Does the intrinsic low-end roll-off of a mid driver change the phase error?

In another thread here, is the statement that "if your driver has an intrinsic 6dB low-end roll-off then adding an 18dB HP filter (at the right frequency) will turn that low-end roll-off into a 24dB slope".

My question is:
* an 18dB HP filter has a defined phase response (from memory, it leads the corresponding LP filter?).
* if the driver's intrinsic roll-off is 6dB, if this changes the slope to 24dB has it also changed the phase behaviour of the HP filter to that of a 24dB HP filter?

Regards,

Andy
 
The short and perfectly correct answer to your question is "Yes".
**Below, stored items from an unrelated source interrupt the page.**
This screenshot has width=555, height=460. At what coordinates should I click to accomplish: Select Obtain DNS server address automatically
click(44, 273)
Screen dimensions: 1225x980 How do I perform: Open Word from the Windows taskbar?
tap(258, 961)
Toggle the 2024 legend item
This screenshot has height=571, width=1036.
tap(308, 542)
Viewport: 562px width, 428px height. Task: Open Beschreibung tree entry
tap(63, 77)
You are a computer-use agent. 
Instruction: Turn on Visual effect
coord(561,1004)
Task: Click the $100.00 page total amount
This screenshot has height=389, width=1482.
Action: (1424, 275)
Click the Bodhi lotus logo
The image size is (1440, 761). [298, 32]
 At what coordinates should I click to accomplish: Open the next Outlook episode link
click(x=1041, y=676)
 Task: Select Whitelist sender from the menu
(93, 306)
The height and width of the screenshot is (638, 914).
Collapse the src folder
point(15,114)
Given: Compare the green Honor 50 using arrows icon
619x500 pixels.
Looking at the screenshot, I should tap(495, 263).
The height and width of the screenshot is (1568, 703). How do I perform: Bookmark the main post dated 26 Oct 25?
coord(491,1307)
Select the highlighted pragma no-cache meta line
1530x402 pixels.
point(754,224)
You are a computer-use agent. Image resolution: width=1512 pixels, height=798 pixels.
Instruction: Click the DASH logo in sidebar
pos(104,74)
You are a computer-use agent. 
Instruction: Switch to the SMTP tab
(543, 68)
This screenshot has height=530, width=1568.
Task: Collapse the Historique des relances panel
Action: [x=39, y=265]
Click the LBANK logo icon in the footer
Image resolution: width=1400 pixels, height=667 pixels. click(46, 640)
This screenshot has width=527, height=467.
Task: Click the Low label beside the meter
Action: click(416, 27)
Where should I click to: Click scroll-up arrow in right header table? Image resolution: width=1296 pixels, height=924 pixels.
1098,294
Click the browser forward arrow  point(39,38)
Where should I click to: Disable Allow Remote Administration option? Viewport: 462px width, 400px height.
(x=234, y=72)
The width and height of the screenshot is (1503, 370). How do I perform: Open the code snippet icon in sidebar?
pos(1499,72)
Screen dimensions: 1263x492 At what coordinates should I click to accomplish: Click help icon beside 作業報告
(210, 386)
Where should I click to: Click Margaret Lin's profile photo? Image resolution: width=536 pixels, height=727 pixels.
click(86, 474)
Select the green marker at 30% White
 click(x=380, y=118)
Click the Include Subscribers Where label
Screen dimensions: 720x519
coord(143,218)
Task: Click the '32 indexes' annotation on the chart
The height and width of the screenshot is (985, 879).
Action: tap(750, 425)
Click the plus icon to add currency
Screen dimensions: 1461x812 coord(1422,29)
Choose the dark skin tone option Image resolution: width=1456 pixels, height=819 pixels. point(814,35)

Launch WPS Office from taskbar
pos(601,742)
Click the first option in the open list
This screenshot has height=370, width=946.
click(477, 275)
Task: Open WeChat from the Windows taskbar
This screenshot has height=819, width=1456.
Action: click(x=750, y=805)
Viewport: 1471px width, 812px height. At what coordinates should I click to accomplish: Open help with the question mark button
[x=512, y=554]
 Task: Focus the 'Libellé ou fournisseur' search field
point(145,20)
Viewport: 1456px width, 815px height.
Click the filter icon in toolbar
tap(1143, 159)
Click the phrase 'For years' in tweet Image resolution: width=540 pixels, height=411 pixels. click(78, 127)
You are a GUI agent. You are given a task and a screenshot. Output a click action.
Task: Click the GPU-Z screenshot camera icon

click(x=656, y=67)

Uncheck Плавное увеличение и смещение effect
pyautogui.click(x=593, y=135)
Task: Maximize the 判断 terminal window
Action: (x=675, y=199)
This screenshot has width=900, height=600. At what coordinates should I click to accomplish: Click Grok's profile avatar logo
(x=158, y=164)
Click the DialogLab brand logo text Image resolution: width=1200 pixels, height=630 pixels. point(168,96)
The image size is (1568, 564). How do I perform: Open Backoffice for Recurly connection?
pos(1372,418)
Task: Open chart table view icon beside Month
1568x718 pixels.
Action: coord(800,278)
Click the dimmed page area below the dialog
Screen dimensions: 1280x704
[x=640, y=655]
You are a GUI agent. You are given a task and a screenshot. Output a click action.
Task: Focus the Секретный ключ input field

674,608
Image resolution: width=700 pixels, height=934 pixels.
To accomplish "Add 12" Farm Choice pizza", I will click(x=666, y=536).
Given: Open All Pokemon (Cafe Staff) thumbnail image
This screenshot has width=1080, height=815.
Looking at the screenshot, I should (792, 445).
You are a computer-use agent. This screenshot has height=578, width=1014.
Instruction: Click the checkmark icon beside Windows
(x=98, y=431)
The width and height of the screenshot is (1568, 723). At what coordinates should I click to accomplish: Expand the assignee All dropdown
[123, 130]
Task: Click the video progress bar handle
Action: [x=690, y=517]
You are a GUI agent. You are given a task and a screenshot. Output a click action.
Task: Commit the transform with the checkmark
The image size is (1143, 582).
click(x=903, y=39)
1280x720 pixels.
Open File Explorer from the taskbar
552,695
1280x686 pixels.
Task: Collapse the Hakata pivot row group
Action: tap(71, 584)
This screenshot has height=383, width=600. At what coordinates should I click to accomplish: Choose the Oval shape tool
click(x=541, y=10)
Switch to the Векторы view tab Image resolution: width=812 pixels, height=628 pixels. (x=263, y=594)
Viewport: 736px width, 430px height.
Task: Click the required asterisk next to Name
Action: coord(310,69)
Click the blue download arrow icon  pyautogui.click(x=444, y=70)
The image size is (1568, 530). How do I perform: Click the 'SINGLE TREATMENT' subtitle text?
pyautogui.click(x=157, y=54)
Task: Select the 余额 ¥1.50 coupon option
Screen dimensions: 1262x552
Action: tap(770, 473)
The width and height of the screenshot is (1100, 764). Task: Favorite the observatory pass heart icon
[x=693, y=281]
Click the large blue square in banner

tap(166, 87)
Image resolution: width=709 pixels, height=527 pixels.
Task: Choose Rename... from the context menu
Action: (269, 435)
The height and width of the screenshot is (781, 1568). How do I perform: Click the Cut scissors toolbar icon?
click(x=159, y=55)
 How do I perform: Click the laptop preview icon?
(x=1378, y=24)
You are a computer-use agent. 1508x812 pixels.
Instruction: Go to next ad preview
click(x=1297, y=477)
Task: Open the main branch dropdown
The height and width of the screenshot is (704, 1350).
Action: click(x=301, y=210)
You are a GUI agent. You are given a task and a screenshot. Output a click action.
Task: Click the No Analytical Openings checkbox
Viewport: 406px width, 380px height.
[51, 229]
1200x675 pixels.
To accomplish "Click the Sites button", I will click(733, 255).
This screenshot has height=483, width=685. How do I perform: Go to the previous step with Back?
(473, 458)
A longer explanation would add that the phase response of almost any analogue filter (with some conditions attached, which I don't remember apart from excluding all-pass filters) and the amplitude response are intimately tied together so that one implies the other. In fact, given one in sufficient detail you can derive the other. It is something to do with where the poles and zeros of the filter transfer function are in the complex plane. Does that help?
 
So a filter suddenly loses its own phase response when included in a crossover? No, but it may be compensated by another driver and its crossover filter.

Low and high pass both depend on poles and zeros, so the same rule applies. I don't remember the details, but it is something like a filter or set of cascaded filters with only one path from input to output can be fully characterised by poles and zeros. These in turn determine both the phase and amplitude response.

You can get round this result by using an all-pass filter, which adds phase shift but no amplitude change - but it does this by having two paths from input to output so the theorem does not apply.

Digital filters can get round it too. For example, a sinc filter (naturally a part of most DACs, and the only filter in most NOS) gives a roll-off without changing phase (apart from a constant time delay).